Article:
++++++++++
- Directed by: Jung Dae-gun
- Written by: Jung Dae-gun
- Starring: Shim Hee-sub Jung Hye-sung Kil Hae-yeon
- Release dates: May 2018 (Jeonju); January 17, 2019;
- Running time: 92 minutes
- Country: South Korea
- Language: Korean

= Mate (2019 film) =

2019 film by Jung Dae-gun

Mate is a South Korean film released on January 17, 2019. The drama/romance film stars Shim Hee-sub, Jung Hye-sung, and Kil Hae-yeon, and it is both directed and written by Jung Dae-gun. Although the film only drew in 1,392 box office admissions during its opening week, it was one of the ten films selected as finalists to participate in the 19th Jeonju International Film Festival 2018.
++++++++++
Data shown:
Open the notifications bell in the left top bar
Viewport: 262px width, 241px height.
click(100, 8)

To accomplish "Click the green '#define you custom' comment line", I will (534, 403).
++++++++++
Directions:
1. Name every actor listed as starring in the film Mate in the article.
2. Using the article on the film Mate, answer each question:
(a) What is the film's running time?
(b) How many box office admissions did it draw in its opening week?
(c) Which festival selected it as one of ten finalists?

Written responses:
1. Shim Hee-sub, Jung Hye-sung, Kil Hae-yeon

2.
(a) 92 minutes
(b) 1,392
(c) The 19th Jeonju International Film Festival 2018